Decided: August 11, 1939

Jerry Giesler and Ward Sullivan, both of Los Angeles, for appellant. Earl Warren, Atty. Gen., Eugene M. Elson, Deputy Atty. Gen., and Buron Fitts, Dist. Atty., of Los Angeles County and Jere J. Sullivan, Deputy Dist. Atty., both of Los Angeles, for respondent.

Defendant was charged in count I of the information with the crime of negligent homicide, in violation of section 500 of the Vehicle Code, St.1935, p. 173, in that he caused the death of Frank Coleman Joyce while negligently driving an automobile. In count II the same charge was made except that defendant was accused of causing the death of Patricia Marian Kelly. Verdicts of guilty were returned on both counts and defendant appeals from the order denying his motion for a new trial.
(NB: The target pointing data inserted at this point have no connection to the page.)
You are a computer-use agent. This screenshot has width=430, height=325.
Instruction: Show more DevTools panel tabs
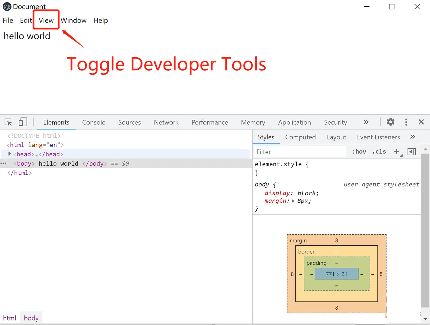point(366,122)

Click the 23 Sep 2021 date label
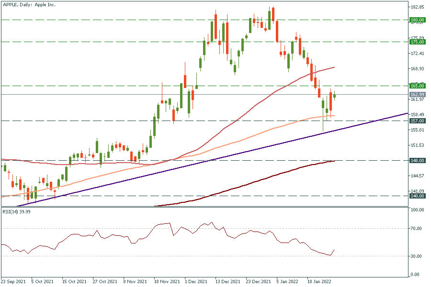(x=13, y=282)
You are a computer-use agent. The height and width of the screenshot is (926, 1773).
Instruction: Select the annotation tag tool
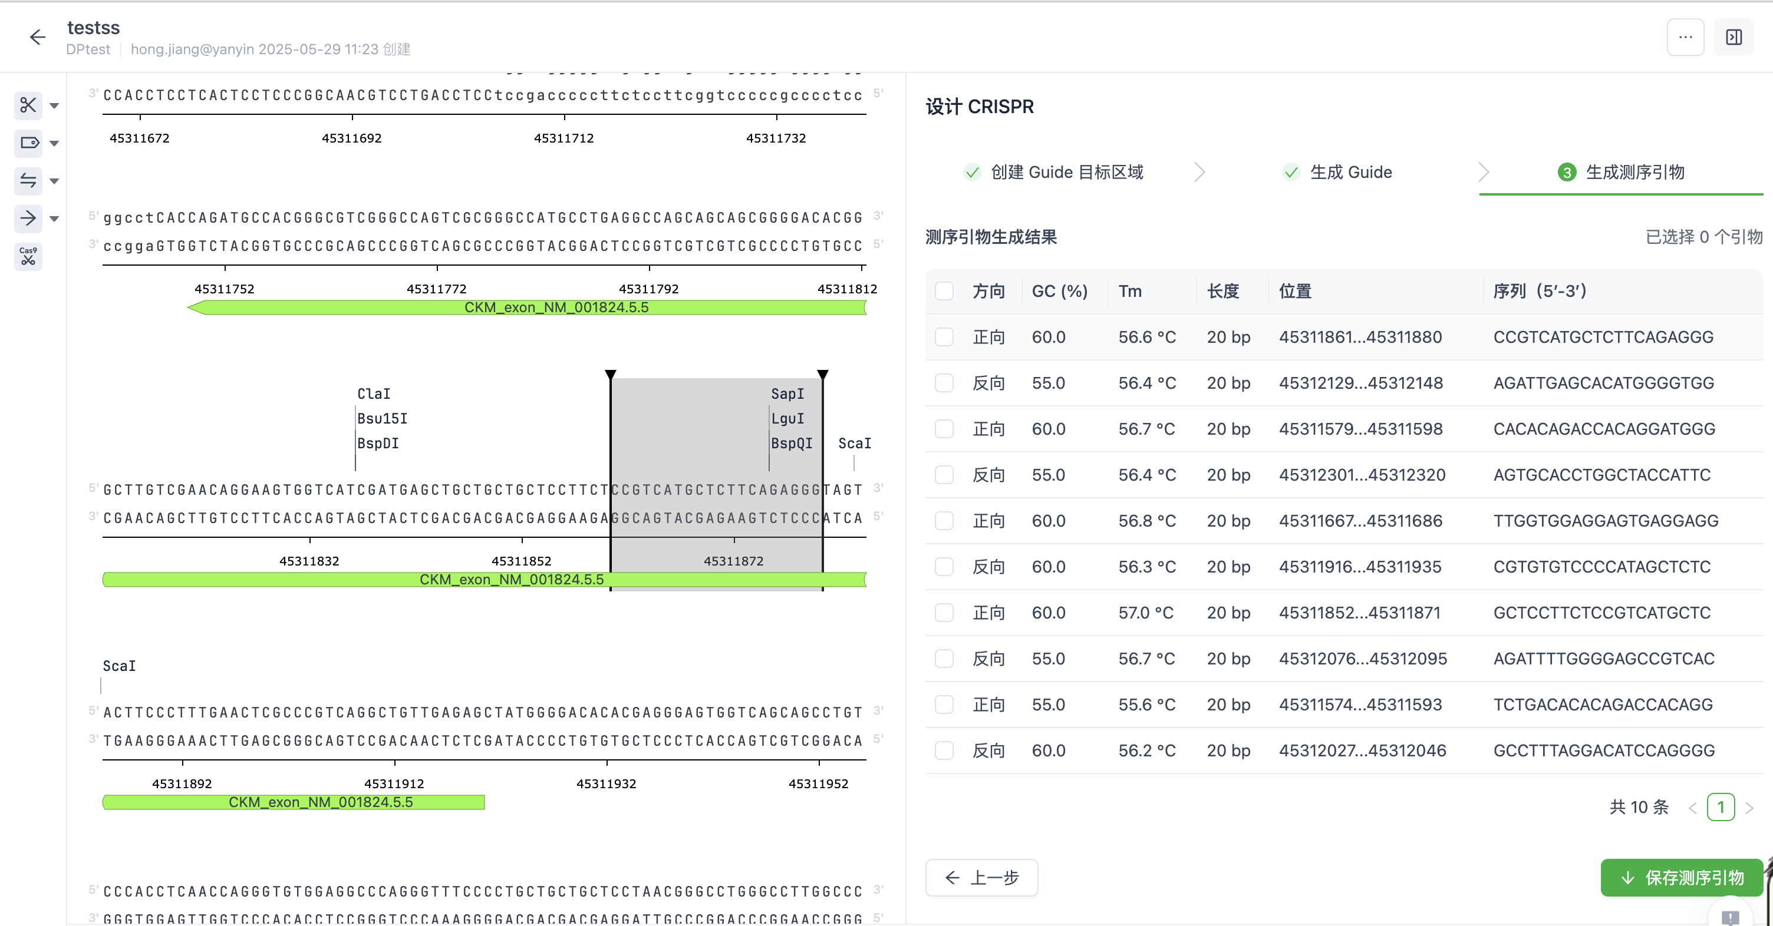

It was established at the trial that on August 27, 1938, defendant was driving an automobile on Sunset boulevard in Los Angeles and struck the two decedents when they were walking across the boulevard in the pedestrian's marked crosswalk. Two or three cars were ahead of the car driven by defendant and the two pedestrians stopped to let them pass and as they proceeded defendant's car struck them. Since no claim is made that the evidence is insufficient to support the verdict finding defendant guilty of the offense set forth in section 500 of the Vehicle Code, it will be unnecessary to set forth the circumstances in detail.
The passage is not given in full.